At the risk of angering the travel-hack-and-credit-card-rewards community and filling my inbox with “you just don’t understand, Pete” emails, making significant purchases with credit card reward points is not taking us to a smarter place.
I don’t doubt there’s some gratification which comes with spending copious amounts of money to earn points to be able to purchase additional items of value, but buying more stuff isn’t really financial stability, nor progress for that matter.
I get it. Using “other people’s” money to make purchases feels smarter than using your own money to make purchases, but unless financial stability is present or adjacent to your quest for points, you’ll just be thirsty for consumption. You’ve undoubtedly heard the old business adage, “you have to spend money to make money,” but I don’t think the Roman playwright Plautus was referencing credit card points when he first coined the phrase.
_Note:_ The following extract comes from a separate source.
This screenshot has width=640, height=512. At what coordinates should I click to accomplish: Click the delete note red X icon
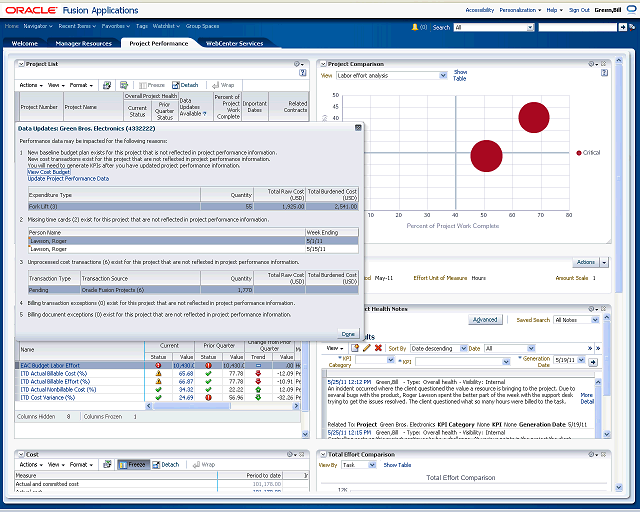point(378,348)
I never experience more financial satisfaction than I do when I save for years to make a specific purchase. It surpasses every other financial and/or consumer pleasure I’ve experienced. We all want to feel like we are having an exclusive, if not clever consumer consumer experience. That’s why people are drawn to credit card rewards. But the ultimate exclusive consumer experience is now saving to make a purchase.
There are two ways to make a major purchases — credit and savings. You can use credit, enjoy the item now, and pay it off as you go. Or you can save money over time, pay cash, and be done with it. I know how unappealing the second option is, but it’s much healthier than making promises for your future self to rectify.
I’ve got a big ask for you this week. I want you to think ahead at least 18 months, and think of a purchase you will need or would like to make in that timeframe. A car or a house remodel are two good examples of the types of purchases I’m talking about. I prefer a purchase that can continue to add value to your life, as opposed to a single act of consumption such as a vacation. Although, if a vacation is more likely to make you participate in this exercise, then a vacation it is.
Pick the day, yes the actual day, you want to have your purchase fully funded, and then reverse engineer your monthly savings commitment. For instance, if you want to buy a used car for $20,000 on Sept. 1, 2020, you would need to save $555.55 a month every month starting in August 2017. The temptation is for you to create all sorts of reasons why you can’t do that. In fact, if you’re not a regular on the save-money-to-make-big-purchases circuit, then I completely understand.
But to be fair, people who save money to make big purchases aren’t necessarily making more money than you are, they just handle the money they make differently.
It’s also worth warning you about the natural desire to earn the most interest on your savings that you can. While having thousands of dollars earning a very small amount of interest can be frustrating, you can’t let it distract you from the point of the exercise. Don’t make this about interest. As boring and slow as the process may seem, the glory comes when you lean into the slow and boring process. Credit purchases and going into debt happen because you are moving too quickly.
If you need additional inspiration, ask your friends about a time they made a large purchase with money they saved over time. Listen to the tone of their voice when they tell you the story. It’s much different than the voice of a person who talks about their car payment or HELOC payment from a home remodel. Go against the grain. Slow down and make your purchases the old fashioned way — save for them.